◆ TEXT PROVIDED ◆
►

Another exhibition in this series was “Monte Verita,” which embraced the themes of the “Sun” and “La Mamma.” Around 1900 a lot of Northerners traveled South to realize their utopias in the sun and in what they considered a matriarchal landscape. “Monte Verita” near Ascona, Italy, was such a place. Many of the representatives of the greatest utopias went there: the Anarchists (Bakunin, Malatesta, Guillaume); the theosophists; the creators of paradise on earth in the form of botanical gardens; the life reform movement, which considered itself an alternative to both communism and capitalism; then the artists of Der Blaue Reiter; the Bauhaus; the revolutionaries of the new dance movement (Rudolf Laban, Mary Wigman); later on El Lissitzky, Hans Arp, Julius Bissier, Ben Nicholson, Richard Lindner, Spoerri, Erik Dietmann. Ascona is actually a case study in how what are now fashionable tourist destinations get that way: first you have romantic idealists, then social utopias that attract artists, then come the bankers who buy the paintings and want to live where the artists do. When the bankers call for architects the disaster starts. When I did the show with the subtitle “Local Anthropology to Form a New Kind of Sacred Topography,” there was another goal: to preserve the architecture on Monte Verita, which, though it only covered a twenty-six year span, presented an entire history of modern utopian architecture. The life reformers who wanted to get back to nature built huts, the theosophists attempted to eradicate the right angle, then there was the crazy style of Northern Italian villas, and finally the rational style of the Hotel Monte Verita (first drawn by Mies van der Rohe but executed by Emil Fahrenkamp, who built the Shell Building in Berlin).

◄

◆ PROVIDED INFORMATION ◆
►

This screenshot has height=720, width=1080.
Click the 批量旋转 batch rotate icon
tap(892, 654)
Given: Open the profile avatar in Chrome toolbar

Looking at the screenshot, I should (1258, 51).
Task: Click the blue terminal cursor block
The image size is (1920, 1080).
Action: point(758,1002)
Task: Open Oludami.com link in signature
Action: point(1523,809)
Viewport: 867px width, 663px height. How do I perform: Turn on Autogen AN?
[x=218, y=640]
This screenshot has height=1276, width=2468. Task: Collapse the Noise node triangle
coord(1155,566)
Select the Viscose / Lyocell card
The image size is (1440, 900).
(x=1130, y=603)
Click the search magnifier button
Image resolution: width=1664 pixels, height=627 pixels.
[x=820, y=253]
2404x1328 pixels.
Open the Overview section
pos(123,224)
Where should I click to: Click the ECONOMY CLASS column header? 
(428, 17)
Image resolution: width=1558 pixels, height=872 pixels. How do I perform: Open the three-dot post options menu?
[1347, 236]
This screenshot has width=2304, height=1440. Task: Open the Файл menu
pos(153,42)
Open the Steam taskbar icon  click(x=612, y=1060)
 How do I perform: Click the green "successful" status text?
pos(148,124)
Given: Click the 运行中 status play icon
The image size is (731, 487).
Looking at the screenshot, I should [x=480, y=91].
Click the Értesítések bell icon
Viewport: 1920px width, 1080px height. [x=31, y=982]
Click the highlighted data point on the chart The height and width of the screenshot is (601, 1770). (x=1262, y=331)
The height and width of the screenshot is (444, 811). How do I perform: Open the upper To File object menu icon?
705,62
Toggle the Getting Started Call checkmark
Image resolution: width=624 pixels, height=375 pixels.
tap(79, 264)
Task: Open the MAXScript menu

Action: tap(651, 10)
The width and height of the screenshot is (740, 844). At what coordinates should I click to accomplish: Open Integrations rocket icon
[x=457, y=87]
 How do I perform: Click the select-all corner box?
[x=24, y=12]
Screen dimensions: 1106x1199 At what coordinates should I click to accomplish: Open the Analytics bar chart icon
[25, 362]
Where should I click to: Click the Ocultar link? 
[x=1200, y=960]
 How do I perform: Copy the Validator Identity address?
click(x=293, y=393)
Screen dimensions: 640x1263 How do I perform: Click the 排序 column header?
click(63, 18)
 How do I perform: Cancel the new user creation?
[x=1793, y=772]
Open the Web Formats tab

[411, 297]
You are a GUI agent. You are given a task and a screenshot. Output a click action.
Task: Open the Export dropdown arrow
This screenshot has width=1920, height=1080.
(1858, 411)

◄

Decide whether each statement agrees with the Monte Verita text, and answer yes or no with the deciding words of the text quoted. 1. The Hotel Monte Verita was executed by Mies van der Rohe. 2. The theosophists attempted to eradicate the right angle. 3. The architecture on Monte Verita covered a thirty-year span.

1. No: "first drawn by Mies van der Rohe but executed by Emil Fahrenkamp"
2. Yes: "the theosophists attempted to eradicate the right angle"
3. No: "though it only covered a twenty-six year span"